Hastings built his own Shingle style home, Seven Gables, at 190 North Avenue, with a stable and a caretaker’s house across the street. He also built about a dozen single and double cottages for his workers, located in small clusters on Viles Street, North Avenue, White Lane (now Brook Road), and Lexington Street. Housing was part of his plan to create a harmonious workplace at Kendal Green [11] . The headline of an 1890 article in the Boston Herald called it “A Community of Labor” and “An Object Lesson for Employers and Employed—the Labor Experiment at Kendal Green. . . A Neighborhood Like a Family.” Hastings provided for recreation and social activities undoubtedly much needed in rural Weston. The Kendal Club sponsored debates, concerts, plays, dances, and suppers at Hastings Hall, a community center that also had a library, reading room, and game room. The playground on Viles Street and Brook Road, now owned by the Town of Weston, was used by the organ factory baseball team.
The Hook & Hastings organ factory [12] was by far the largest industry in Weston. The huge wooden building (above) stood on Viles Street, just north of the railroad tracks, from the late 1880s until it was demolished in 1936. The company's organs ranged in size from eight to eighty feet and were shipped all over the country. The manufacture of these large and complex instruments often took years and required a variety of skilled tradesmen. Hastings once remarked that he needed “every branch of mechanics. . . workmen in wood, in metal, in leather, knowledge of music and acoustics, architecture, electricity, pneumatics, hydraulics. . .” He maintained relationships with European organ builders and employed many Scandinavian workers. In busy times, the men worked ten hours a day, six days a week, and shipped out approximately one organ a week.
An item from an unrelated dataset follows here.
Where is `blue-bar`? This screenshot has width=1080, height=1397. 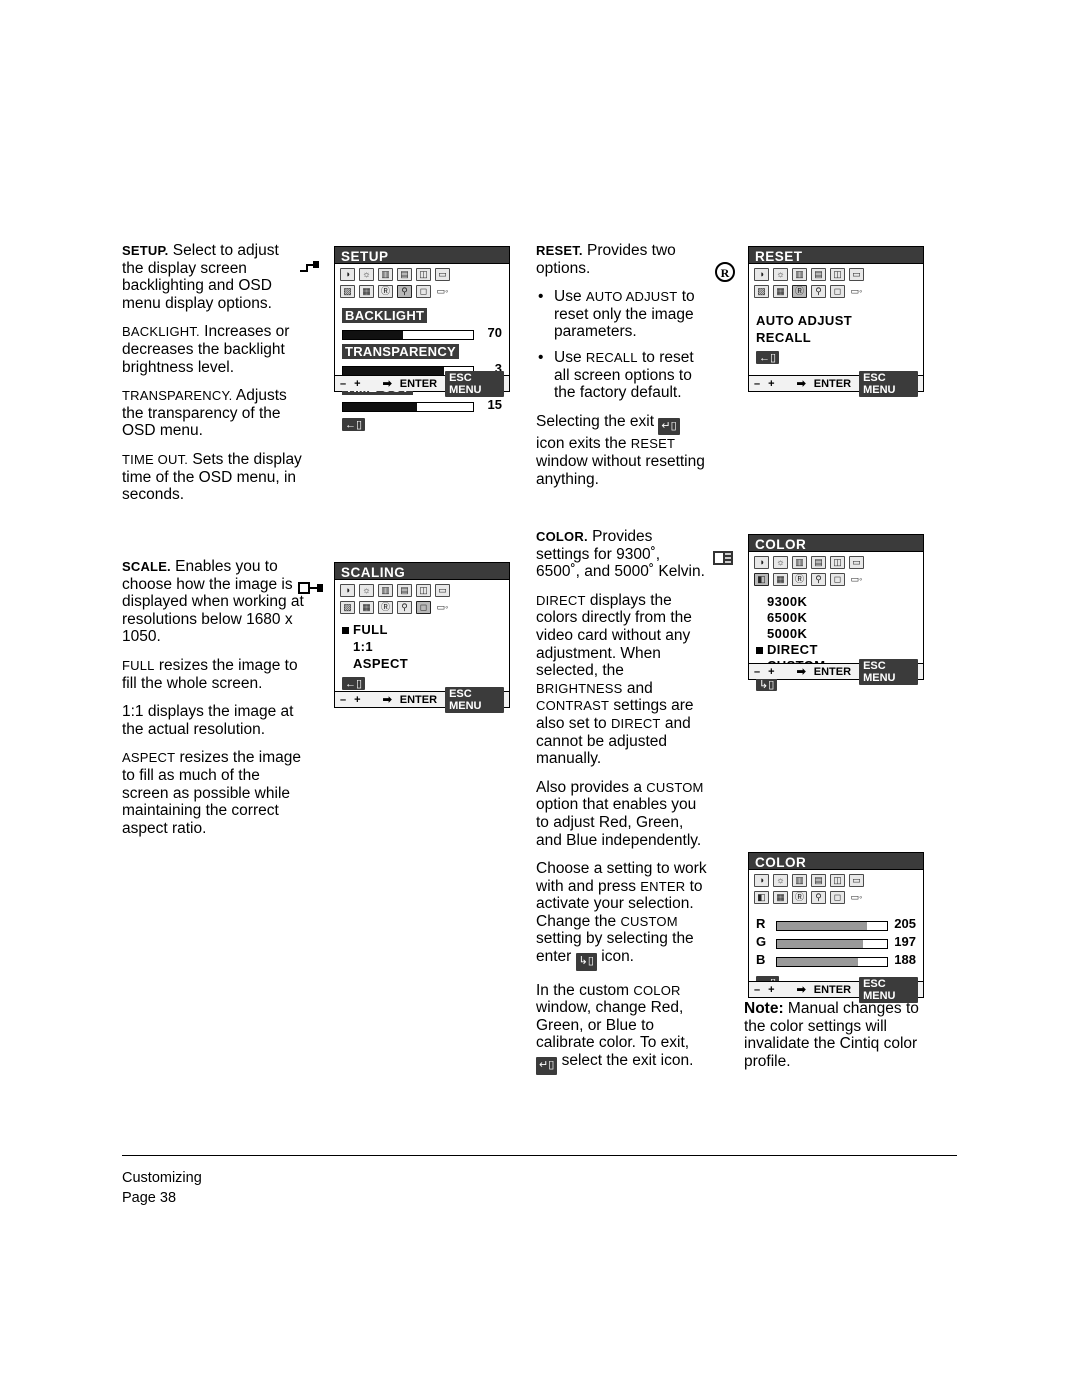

Weston was once home to the Hook & Hastings Co. organ factory at Viles Street and North Avenue, a nationally known company. From 1889 to the mid-1930s, skilled workers built some of the world’s largest church and concert organs at the 280-foot-long wooden factory building.Hook & Hastings Co. closed its doors in 1935, a victim of changing times and the Depression. In its 108 years of operation in both Boston and Weston, E. and G.G. Hook and Hook & Hastings produced an estimated 2,614 organs ranging in size from eight to 80 feet. These included organs for First Parish and St. Peter’s Church in Weston, Weston College, Wellesley College, the College of Music in Wellesley, and the Unitarian church in Wellesley Hills.[3]
A Hook-Organ, formerly in use in the First Unitarian Church in Woburn, Massachusetts is in use since 2001 in Holy Cross Church in Berlin (Germany). see the website [13] Another of their larger instruments is in use in St. John's Church in Orange, New Jersey. The instrument was installed in 1879 at a cost of $7,000.[4] The firm's Opus 950, it consists of 3 manuals and 2,412 pipes in 38 ranks.[5] At the 1979 centennial of the organ, the Organ Historical Society cited the instrument as having "particular historical" merit. With the exception of an electric blower, the instrument is almost completely as originally installed.